____ Provided records

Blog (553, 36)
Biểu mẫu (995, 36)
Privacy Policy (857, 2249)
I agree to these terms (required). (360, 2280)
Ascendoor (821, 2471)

________

Would you reproduce the full listing without changing a single word?

▶ **Reply**:
Blog (553, 36)
Biểu mẫu (995, 36)
Privacy Policy (857, 2249)
I agree to these terms (required). (360, 2280)
Ascendoor (821, 2471)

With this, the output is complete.